Sepanjang lebih dari empat tahun , cukup banyak apa yang telah ia lakukan, namun apakah itu menjaawab kebutuhan sebagai pimpinan dewan yang elegan, bermartabat, dan menjawab kebutuhan zaman, masih perlu dilihat dan dicermati lagi lebih mendalam. Sering orang menjadi permisif dan tidak jarang membenarkan perilaku itu dengan label oposisi. Sama sekali tidak, oposisi itu justru mainnya adalah ranah dewan, bukan malah main di jagad media sosial. Mengapa?
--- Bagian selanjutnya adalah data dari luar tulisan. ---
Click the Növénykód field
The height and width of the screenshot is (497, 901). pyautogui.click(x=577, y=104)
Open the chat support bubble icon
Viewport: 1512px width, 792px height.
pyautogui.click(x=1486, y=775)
Perlu dicermati beberapa latar belakang perilaku yang cukup ugal-ugalan dari si pemimpin dewan ini. Beberapa tahun lalu, puterinya merepotkan sebuah kedutaan demi kepentingan pribadi. Untung masih waras dan meminta maaf dan kemudian mengembalikan kerugian materi negara. Coba kalau sekarang yang salah Jokowi. Padahal jika melihat pihak lain selalu salah, dia harusnya sempurna.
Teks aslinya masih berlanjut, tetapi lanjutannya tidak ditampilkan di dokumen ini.